P.S. Since I wrote the above I have given four hours to deliberation on the chances for and against my design; nor have I found any obstacle which may not be overcome, though I have not yet discovered the means. Do not laugh at me, for I think it no inconsiderable step toward success to have divined all the probabilities which may oppose my success.

To-morrow, I go to the castle. Griffiths shall attend me. He was once your valet too. Need I a more skilful engineer think you? Who knows what opportunities may occur to-morrow? A sigh, a glance, a word – Oh, but I forget! I am not even to look at her, says Don Distance. Well! well! we will talk of that hereafter. Twice have I perambulated around the park; but it is so walled and wooded and moated that the great Mogul's army and elephants might be there invisible.

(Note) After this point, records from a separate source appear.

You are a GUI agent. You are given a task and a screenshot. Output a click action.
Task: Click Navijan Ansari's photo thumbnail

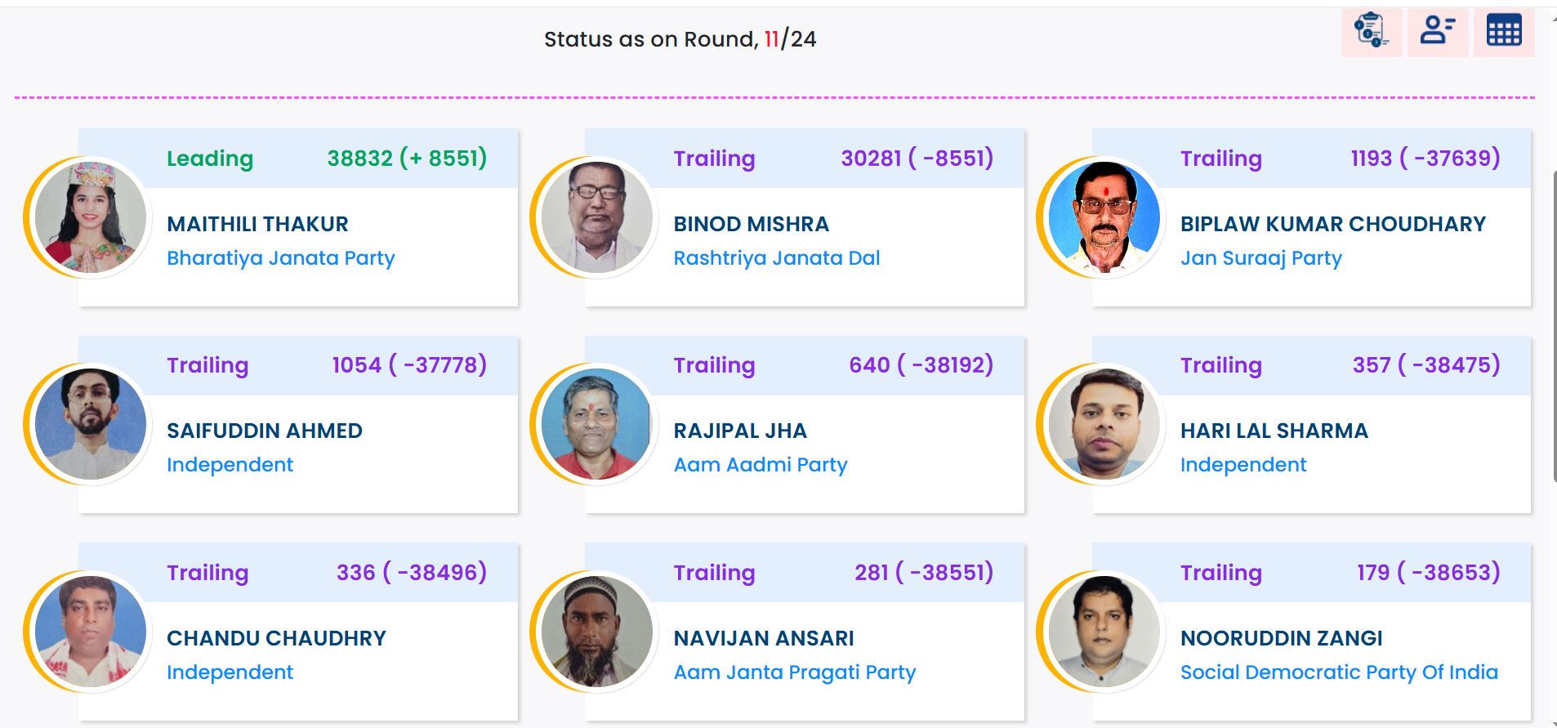(x=597, y=632)
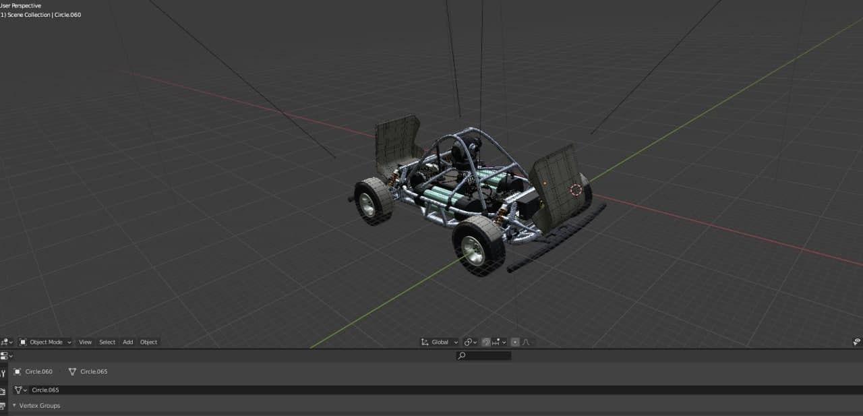Click the editor type selector in viewport header
Image resolution: width=863 pixels, height=416 pixels.
[x=6, y=342]
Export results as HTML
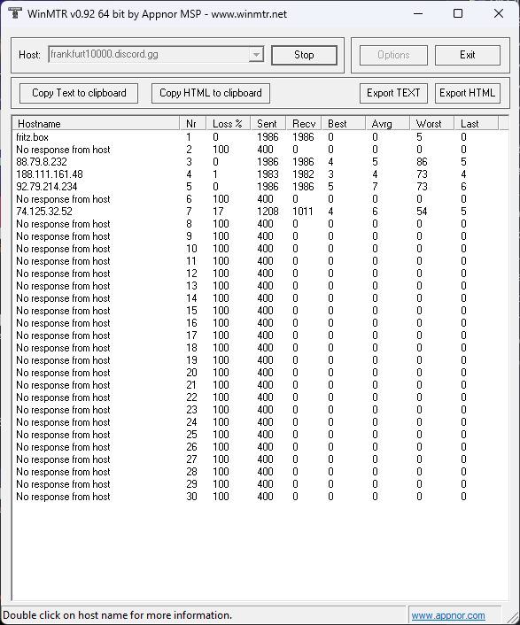Screen dimensions: 520x625 coord(468,93)
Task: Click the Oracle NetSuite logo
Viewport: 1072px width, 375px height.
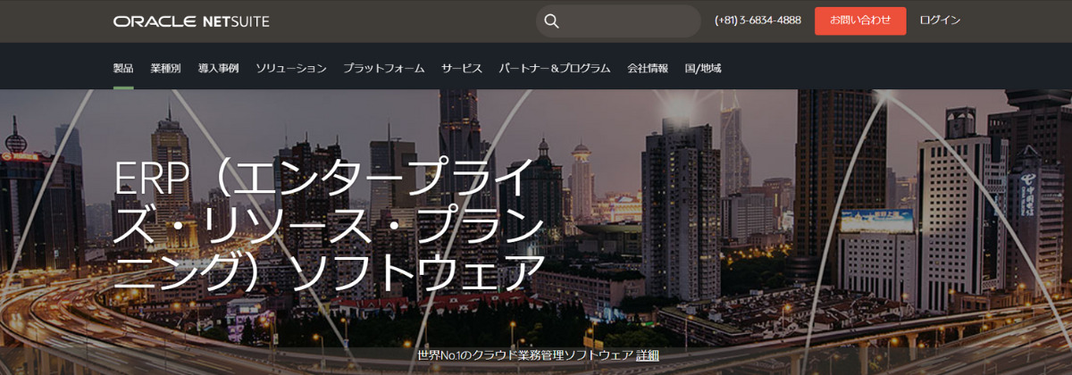Action: click(x=191, y=21)
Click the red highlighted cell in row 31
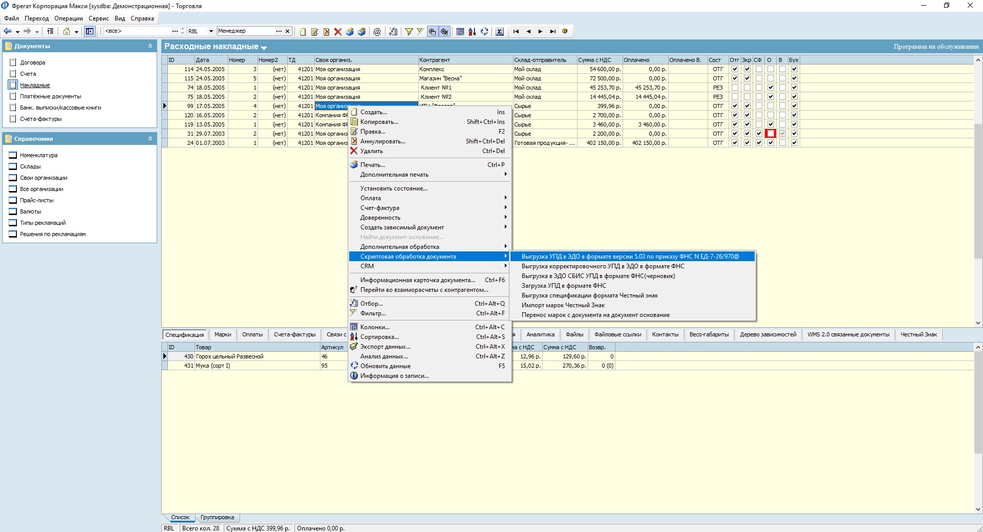This screenshot has height=532, width=983. click(x=771, y=134)
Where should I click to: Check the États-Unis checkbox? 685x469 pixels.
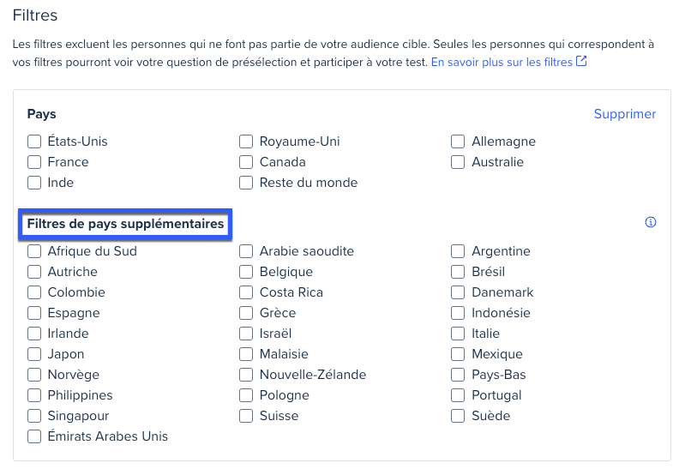pyautogui.click(x=34, y=141)
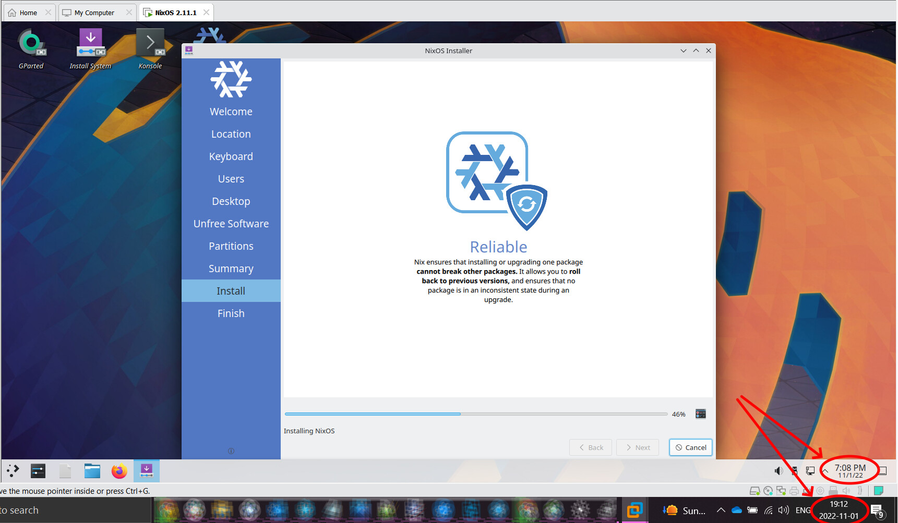The image size is (898, 523).
Task: Click the info icon at the sidebar bottom
Action: 231,451
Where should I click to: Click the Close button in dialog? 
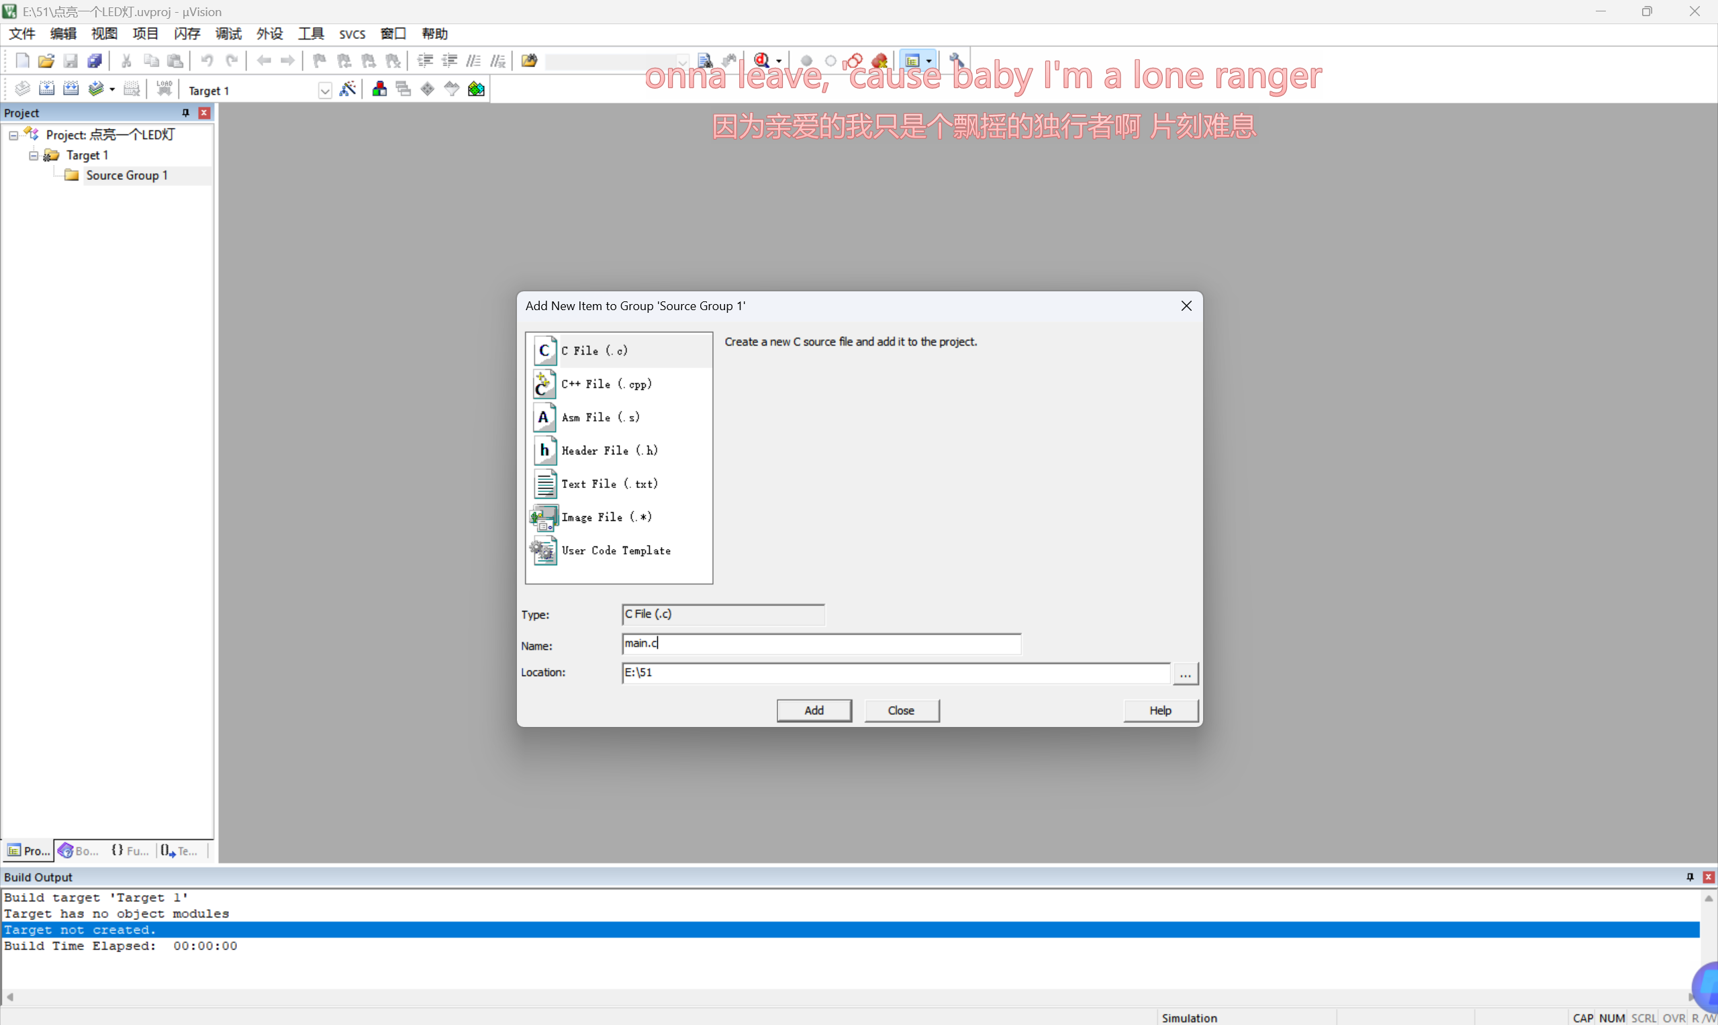point(901,710)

A propos, in the second of these circuits, which was on yesterday evening, as I was leading my horse down a hill at the bottom of which Valmont's moat forms a sudden angle, I perceived a young man walking hastily up the narrow lane towards the moat. Hearing my horse's feet, he turned towards me; then, wheeling round, he fled out of sight in a moment. In one hand he held a long pole; and in the other a small basket. His figure was uncommonly elegant; and I imagined I had some knowledge of him, but there are no gentlemen's houses in this quarter, except the castle and Monckton Hall. The little valley where I saw him is unfrequented; and scarcely passable, it is so encumbered with brambles and underwood. Woods rise immediately on the other side of the moat, whose shade, with that of the high barren and black, which shows its rugged side to the valley, spreads forbidding gloom over the whole. Who could this youth be, I wonder; and where could he be going?